子ども写真館経営から広告運用会社設立へ。元俳優の若き経営者が新しいビジネスを作り続ける理由
子ども写真館やSNS広告運用を展開する、沖縄の合同会社Aimable(エマーブル)の代表取締役・坂口 雄斗(さかぐち ゆうと)さんは、キャリアに悩みながらも模索を続け、自分の特性に合った道を切り開いてきた起業家です。高校時代のお笑いから始まり、俳優としての挑戦、広告代理店での学びを経て、ついには自らの子ども写真館を立ち上げ、紆余曲折ともいえる人生を歩んできました。彼がどのように経験を生かし、今の仕事にたどり着いたのか。そのキャリアから人生観まで伺いました。
自分の特性にふさわしい道を模索する中で出会ったビジネスチャンス
2023年に起業するまでのキャリアについて教えていただけますか?
出身は大阪で、高校生の時にお笑いをやって、学祭で漫才やコントを披露していました。その姿を見た先生の勧めもあり、沖縄に新設された吉本興業の専門学校に一期生として入学しました。学校生活の中でラジオ番組や舞台などさまざまな経験を積みましたが、まだやりたいことが定まらず、模索する毎日でした。
卒業後は20歳で吉本興業に俳優として所属し、東京を拠点に活動をはじめました。ドラマなどに出演していたものの、「絶対に俳優として大成する」という大きな夢を持っていたわけではなかったので、やりたいことと違う生活に、次第に続けることが辛くなっていきました。
次第に沖縄が恋しくなり、またお付き合いしていた女性が沖縄にいたこともあり結婚を視野に入れて、沖縄に戻って自分のやりたいことを見つめ直そうと決意しました。
沖縄に戻られてからはどのようなお仕事をされていたんですか?
バーで働くなど主に飲食業をしていたのですが、家庭をもつためにも定職に就こうと思うようになりました。俳優の頃からYouTubeをやっていたこともあり、パソコン作業には自信があったので、その経験を生かせるだろうとWeb広告を制作している広告代理店に勤めることにしました。
広告のノウハウを学べる環境ではあったのですが、朝から夜遅くまでの勤務が続き、家族との時間が取れない状況に直面しました。また、毎日同じ職場で、同じような仕事を繰り返す生活にも苦しくなってきて。思い返せば子どもの頃から、人と同じことをするのが純粋に苦手だったんですよね。学校へ通ってはいたものの、心の中で「自分には普通の生活は無理だ」と、どこかで分かっていました。その特性に気付いていたので、独立して自分で会社を作る方が向いているだろうと、薄々と思っていました。
会社勤めを実際にしてみて、その思いがいっそう強くなったのですね。
そうですね。そんな思いを抱きながら悶々としていた頃、娘の百日祝いで写真館に行く機会がありました。そこで「機材と環境があれば、写真館という仕事は成り立つ んだ」とピンときました。週3〜4枠撮影が入れば、生計が立つ効率的なビジネスモデルだと感じ、自分でもできると子ども写真館を立ち上げることにしました。
自身が経営する店舗を黒字化した実績を引っ提げ、SNS広告運用業をスタート
子ども写真館とは面白いですね。その後、どういった展開になったのでしょうか?

------------------------------------

**課題 A:** 下に並ぶ行のうち、文字列「Open」を含む行をすべて示してください。大文字と小文字は区別します。

**提供データ:**
------------------------------------

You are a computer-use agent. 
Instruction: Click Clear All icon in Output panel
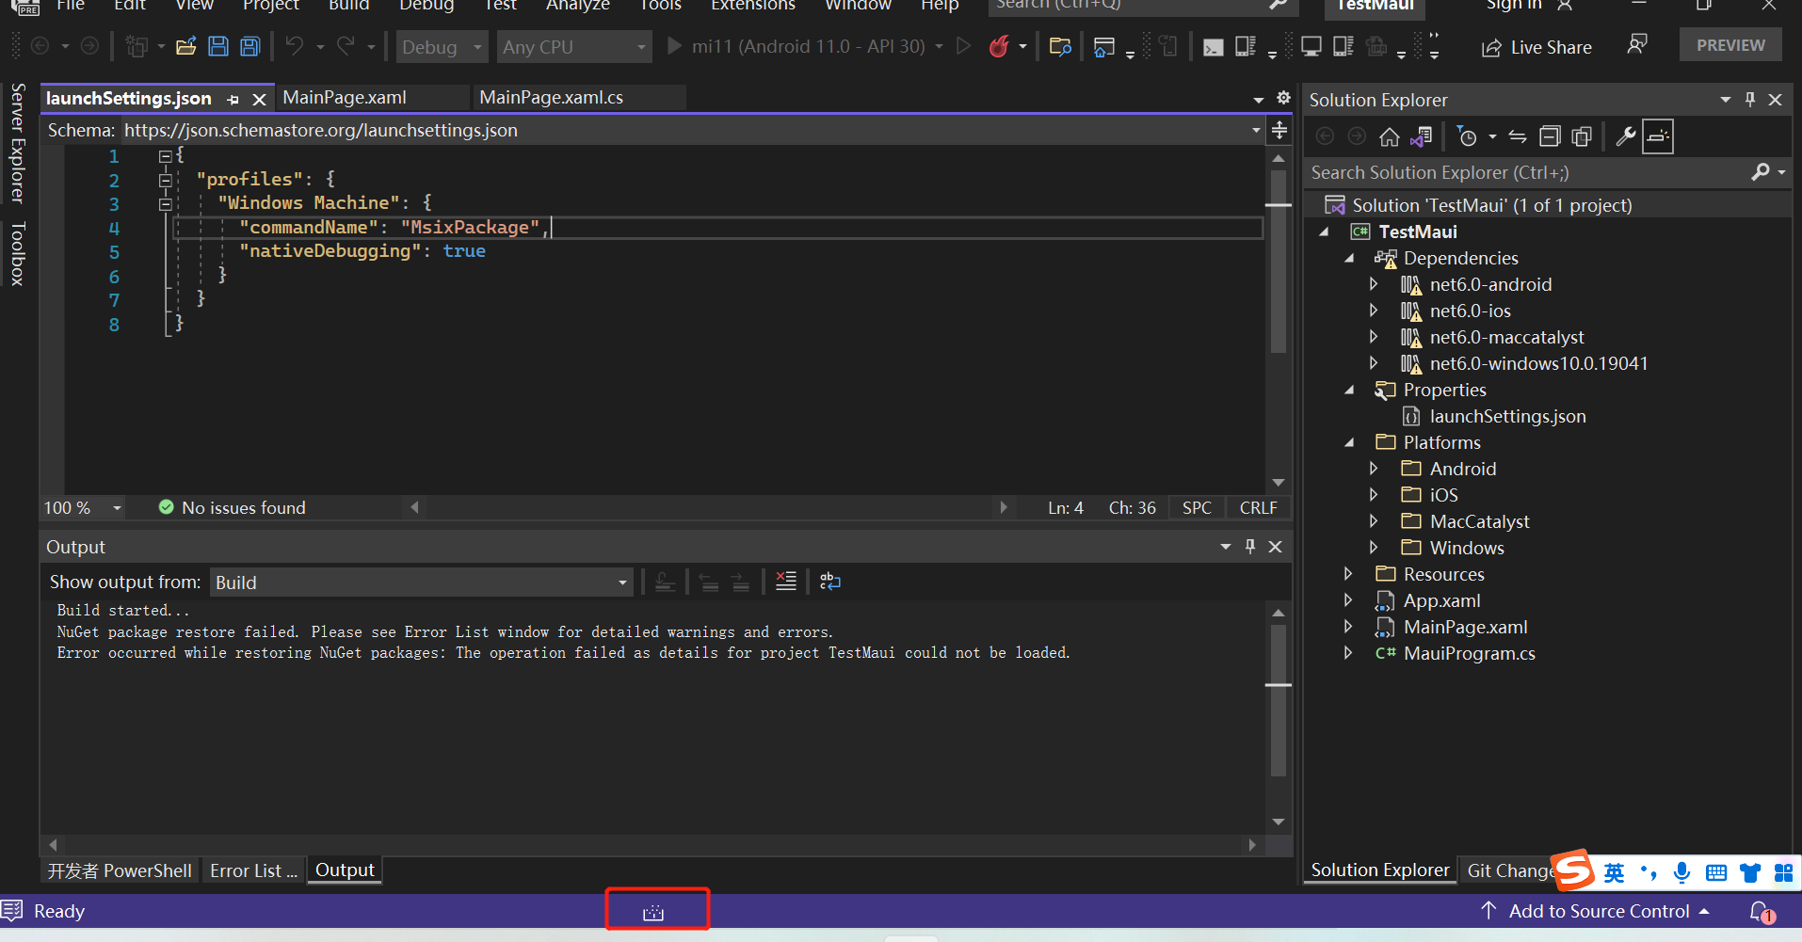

------------------------------------

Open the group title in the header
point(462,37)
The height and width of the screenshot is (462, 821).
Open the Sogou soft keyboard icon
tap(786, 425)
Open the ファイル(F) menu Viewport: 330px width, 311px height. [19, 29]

------------------------------------

**課題 B:** 上のインタビュー記事から、「バーで働くなど主に飲食業をし」で始まり「を立ち上げることにしました。」まで続く部分を、一字一句変えずに書き写してください。

**解答例 A:**
Open the group title in the header
Open the Sogou soft keyboard icon
Open the ファイル(F) menu Viewport: 330px width, 311px height. [19, 29]

**解答例 B:**
バーで働くなど主に飲食業をしていたのですが、家庭をもつためにも定職に就こうと思うようになりました。俳優の頃からYouTubeをやっていたこともあり、パソコン作業には自信があったので、その経験を生かせるだろうとWeb広告を制作している広告代理店に勤めることにしました。
広告のノウハウを学べる環境ではあったのですが、朝から夜遅くまでの勤務が続き、家族との時間が取れない状況に直面しました。また、毎日同じ職場で、同じような仕事を繰り返す生活にも苦しくなってきて。思い返せば子どもの頃から、人と同じことをするのが純粋に苦手だったんですよね。学校へ通ってはいたものの、心の中で「自分には普通の生活は無理だ」と、どこかで分かっていました。その特性に気付いていたので、独立して自分で会社を作る方が向いているだろうと、薄々と思っていました。
会社勤めを実際にしてみて、その思いがいっそう強くなったのですね。
そうですね。そんな思いを抱きながら悶々としていた頃、娘の百日祝いで写真館に行く機会がありました。そこで「機材と環境があれば、写真館という仕事は成り立つ んだ」とピンときました。週3〜4枠撮影が入れば、生計が立つ効率的なビジネスモデルだと感じ、自分でもできると子ども写真館を立ち上げることにしました。